(Exercise goal): Report each line of the rows below that contains the string "Where". Treat uppercase and lowercase letters as different.

Text and item location entries
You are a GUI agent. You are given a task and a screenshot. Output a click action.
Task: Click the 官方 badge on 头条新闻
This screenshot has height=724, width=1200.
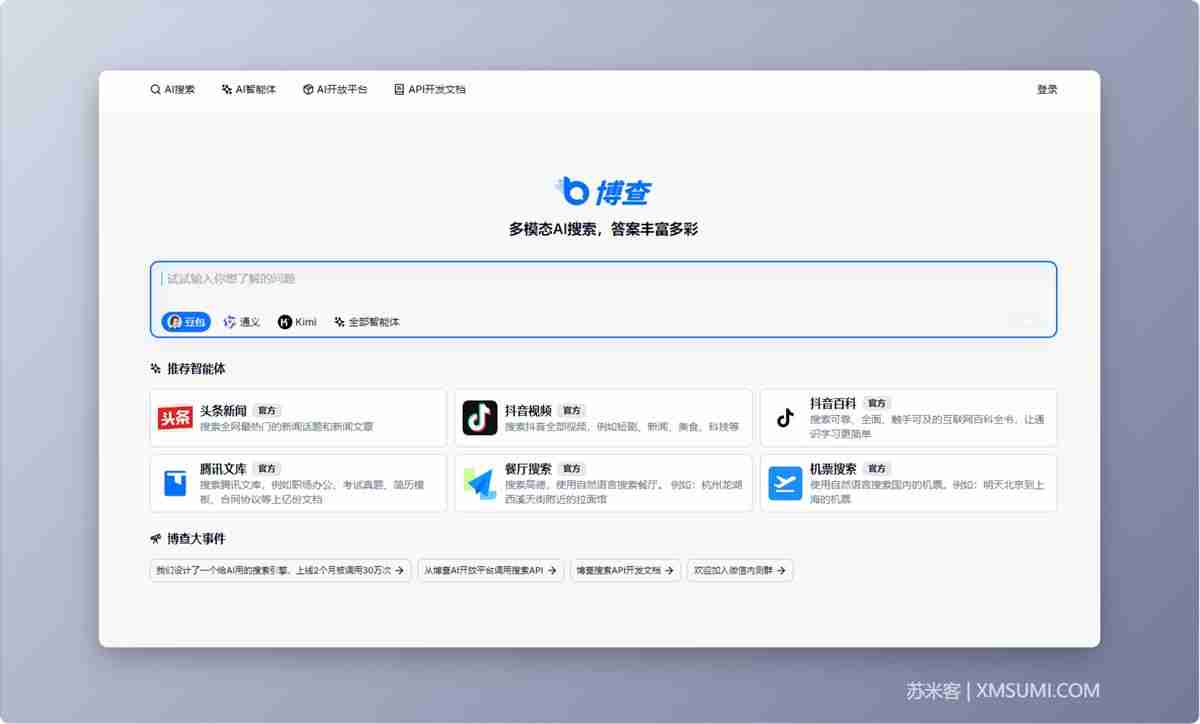tap(266, 410)
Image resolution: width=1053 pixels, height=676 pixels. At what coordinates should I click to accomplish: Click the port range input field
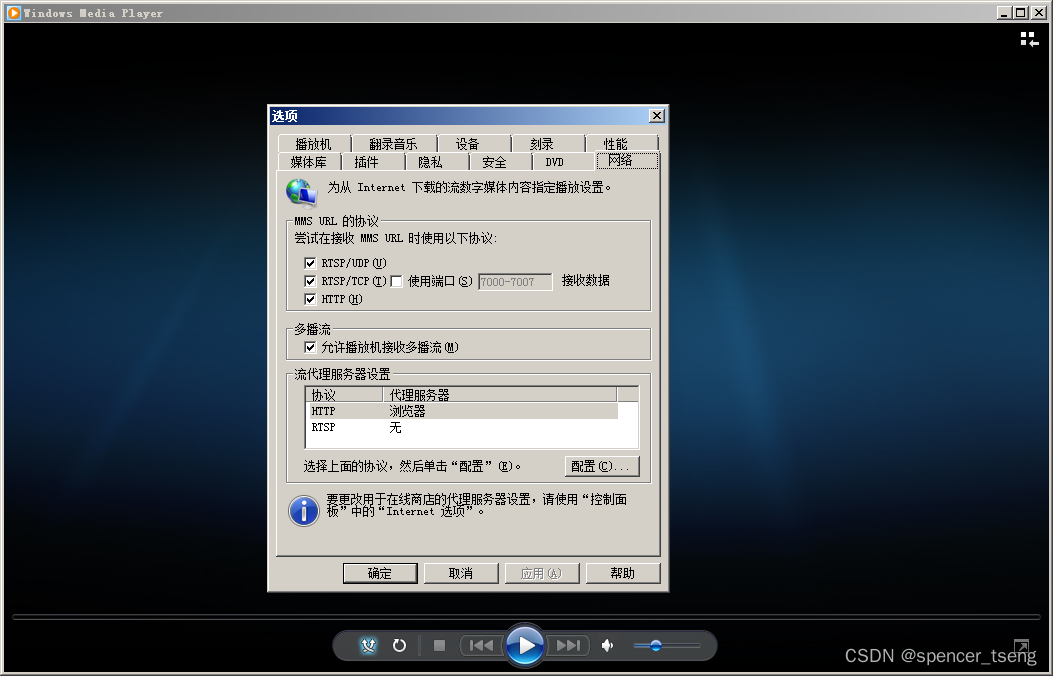click(x=513, y=281)
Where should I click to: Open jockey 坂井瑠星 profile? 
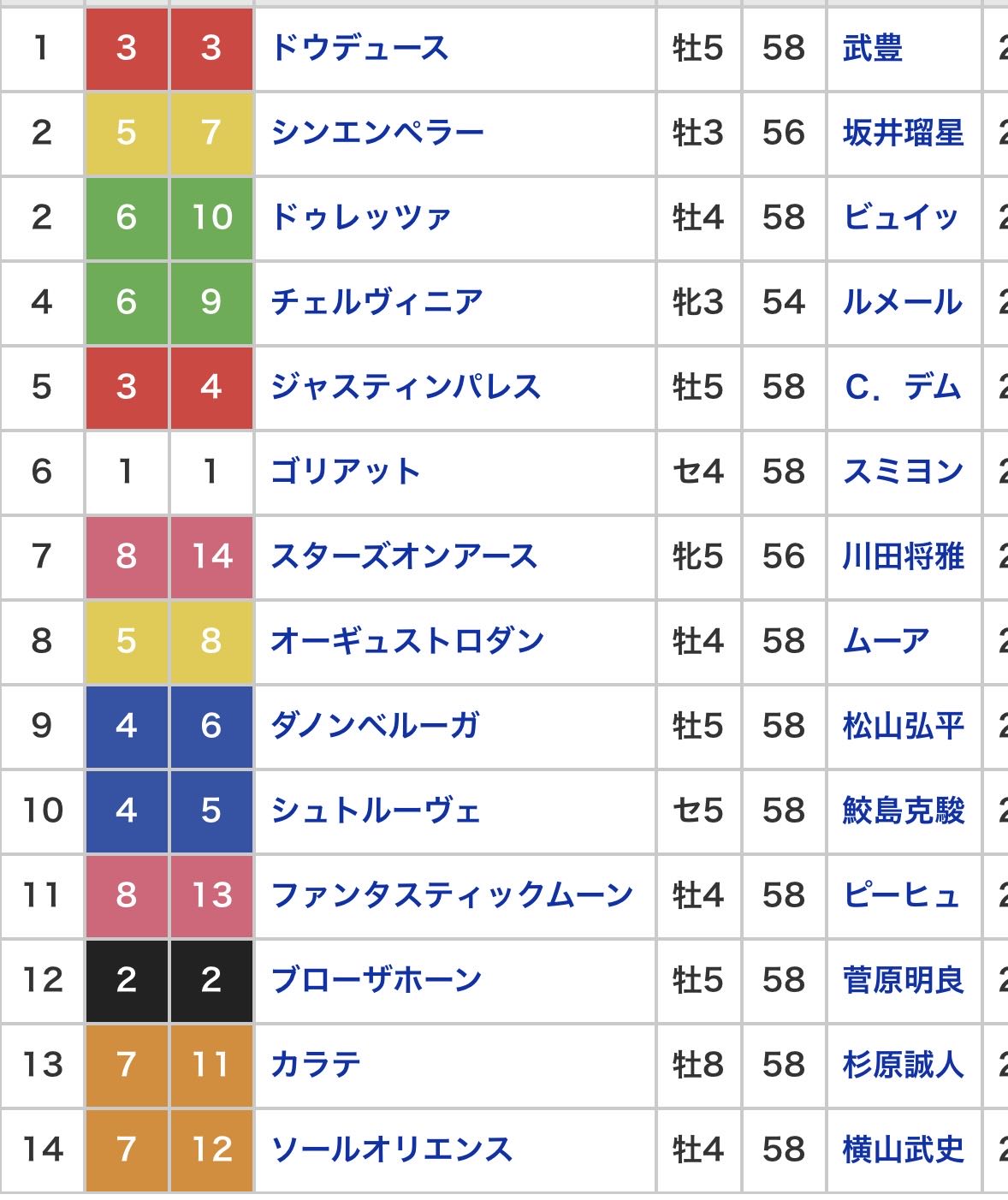(904, 133)
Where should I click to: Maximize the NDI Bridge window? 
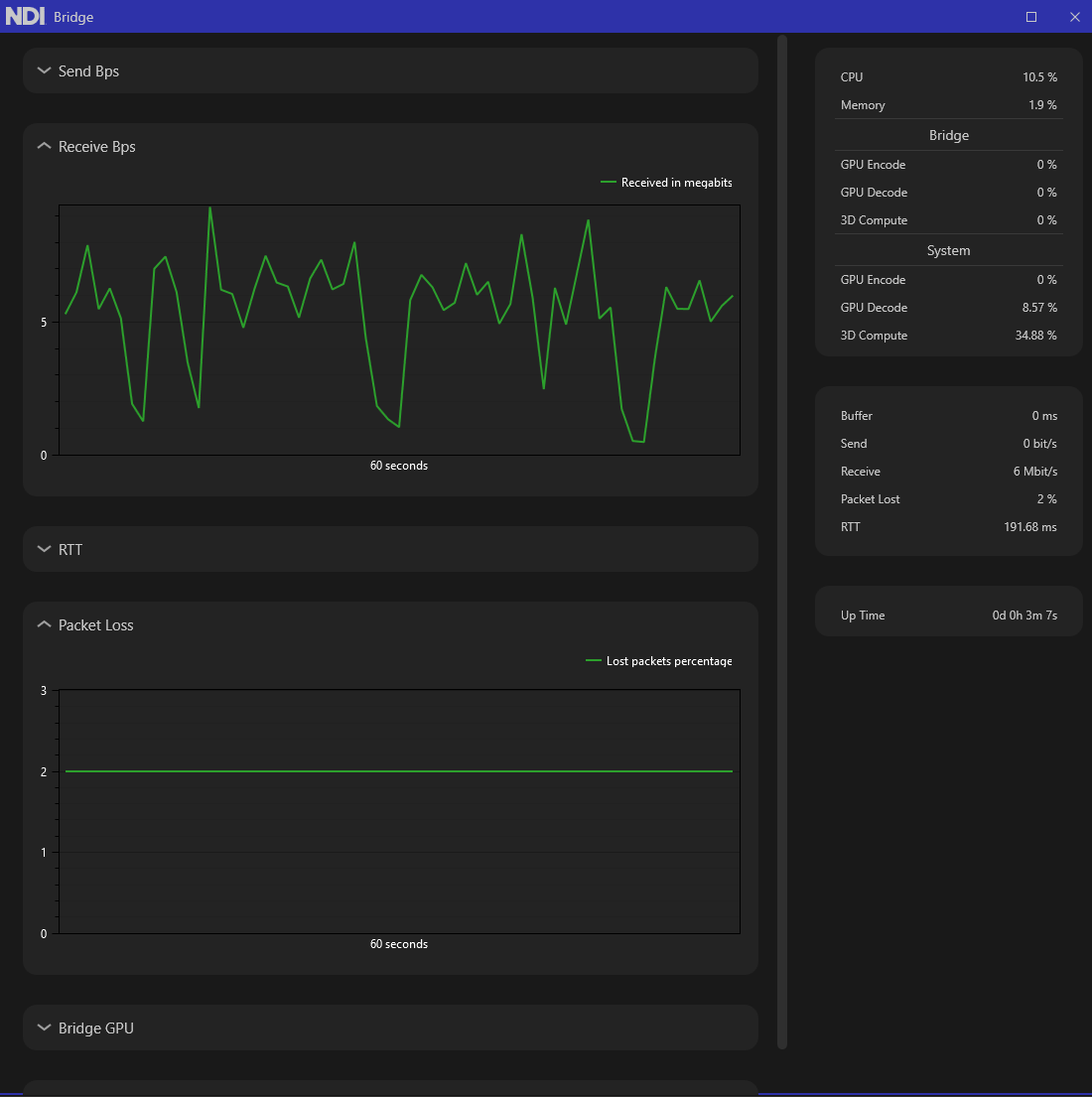click(x=1031, y=17)
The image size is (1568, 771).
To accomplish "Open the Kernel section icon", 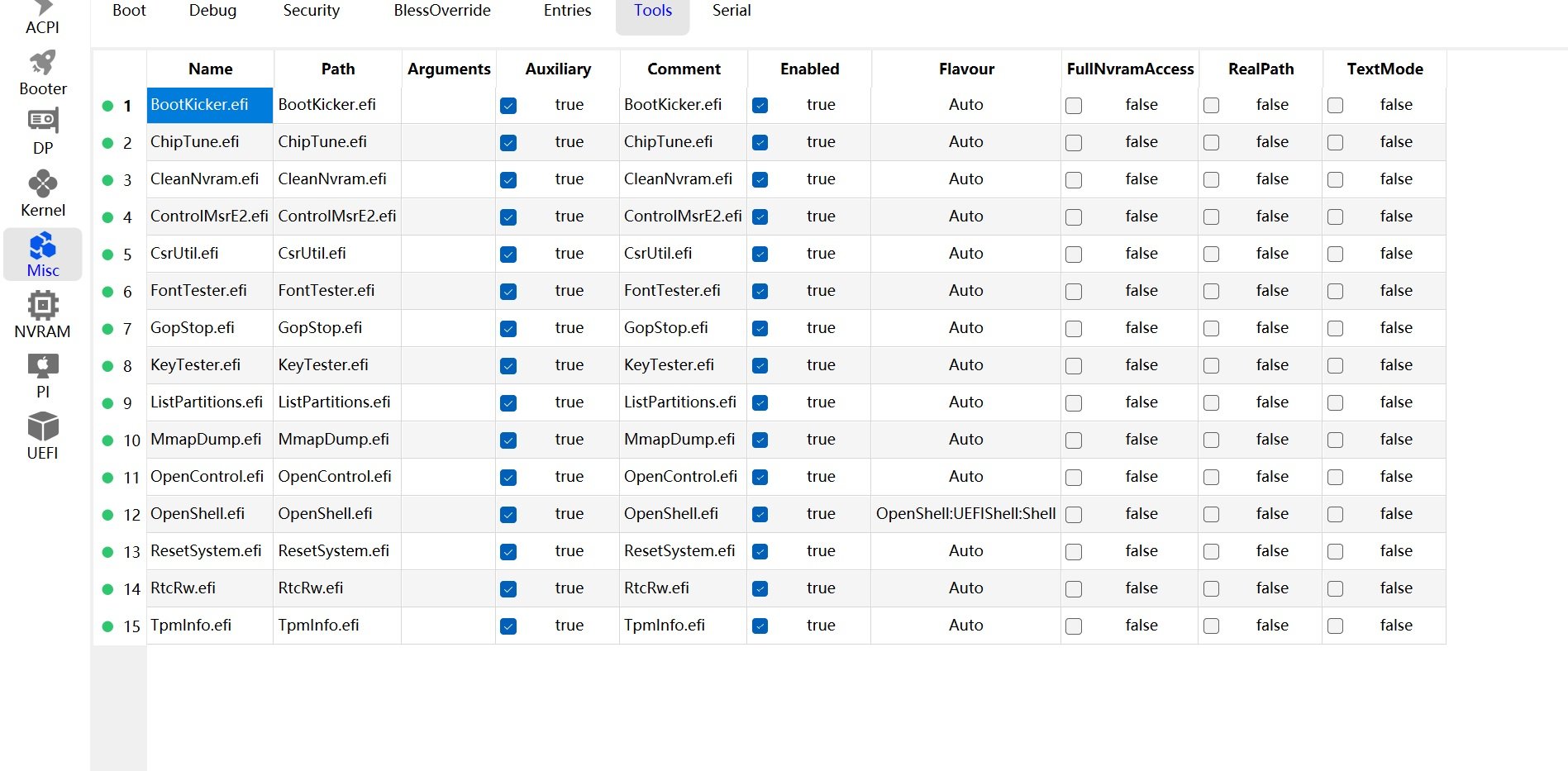I will (42, 183).
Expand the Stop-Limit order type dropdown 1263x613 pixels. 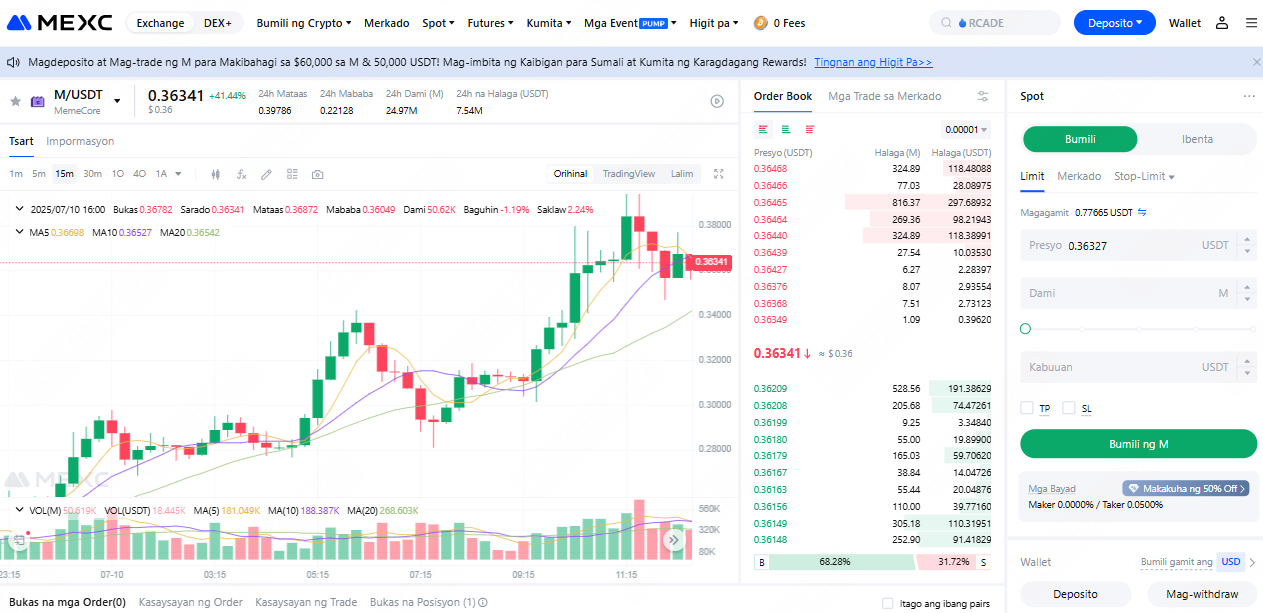coord(1144,176)
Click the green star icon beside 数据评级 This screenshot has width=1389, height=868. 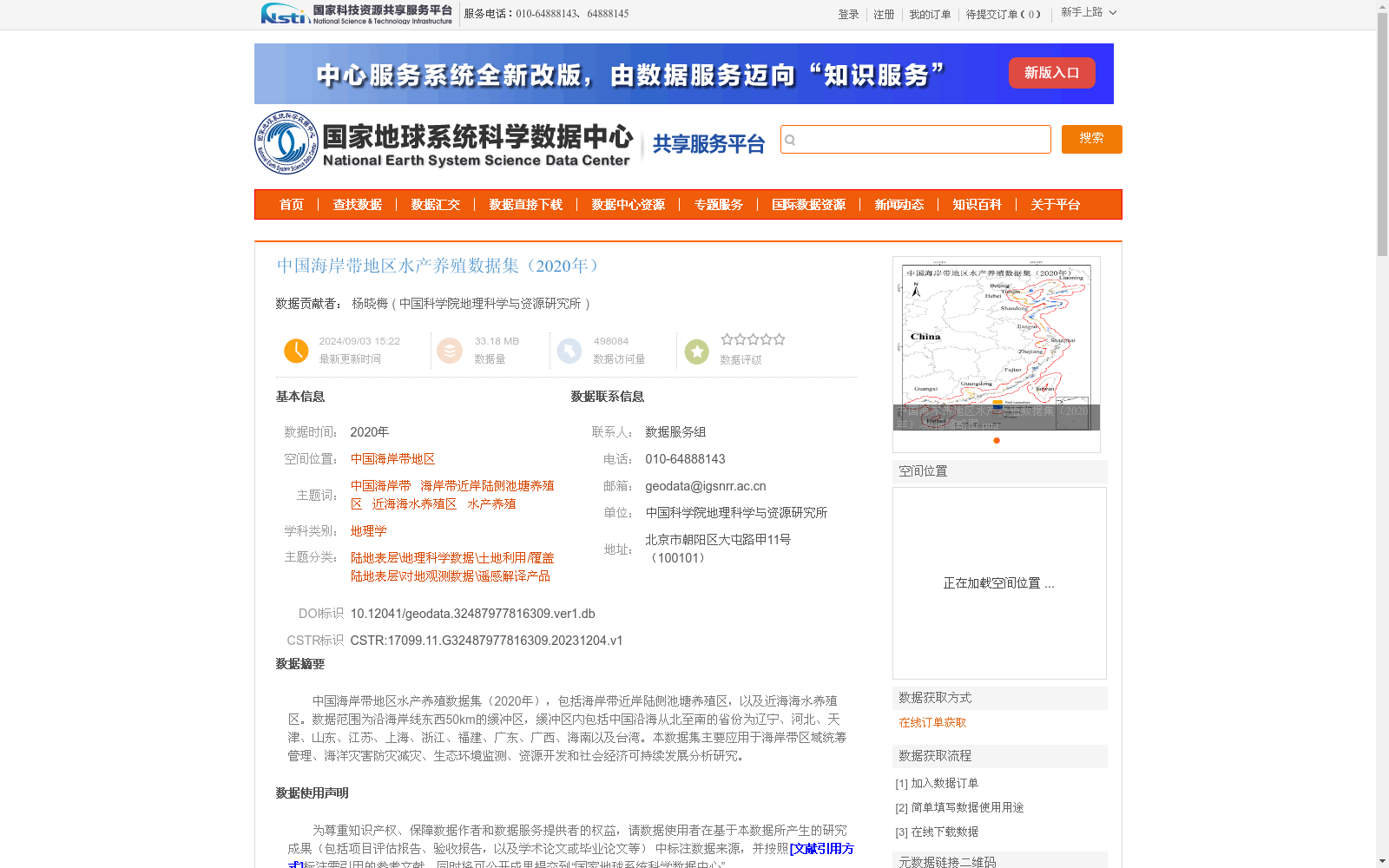tap(697, 351)
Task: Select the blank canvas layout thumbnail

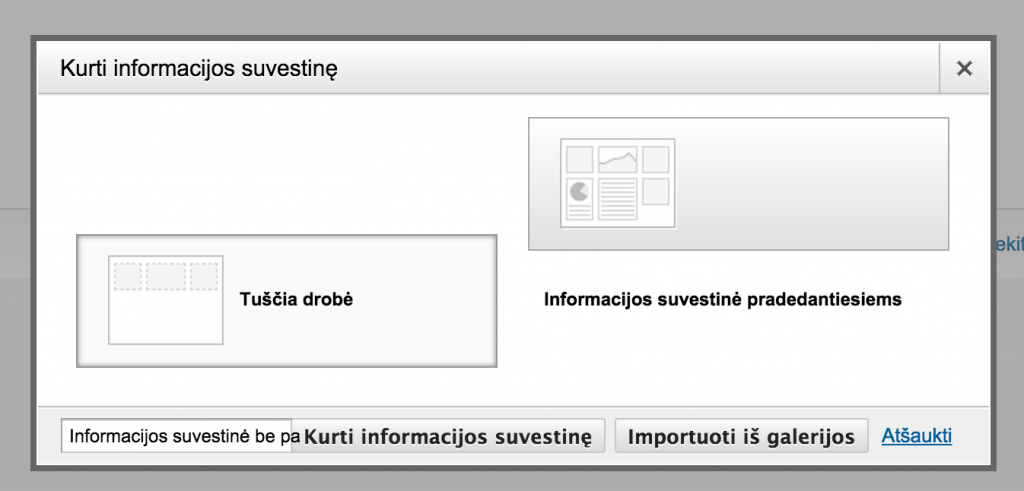Action: [166, 300]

(Result for this exercise):
Where should I click to: Open jockey 坂井瑠星 profile? 
Where should I click to: Maximize the NDI Bridge window? 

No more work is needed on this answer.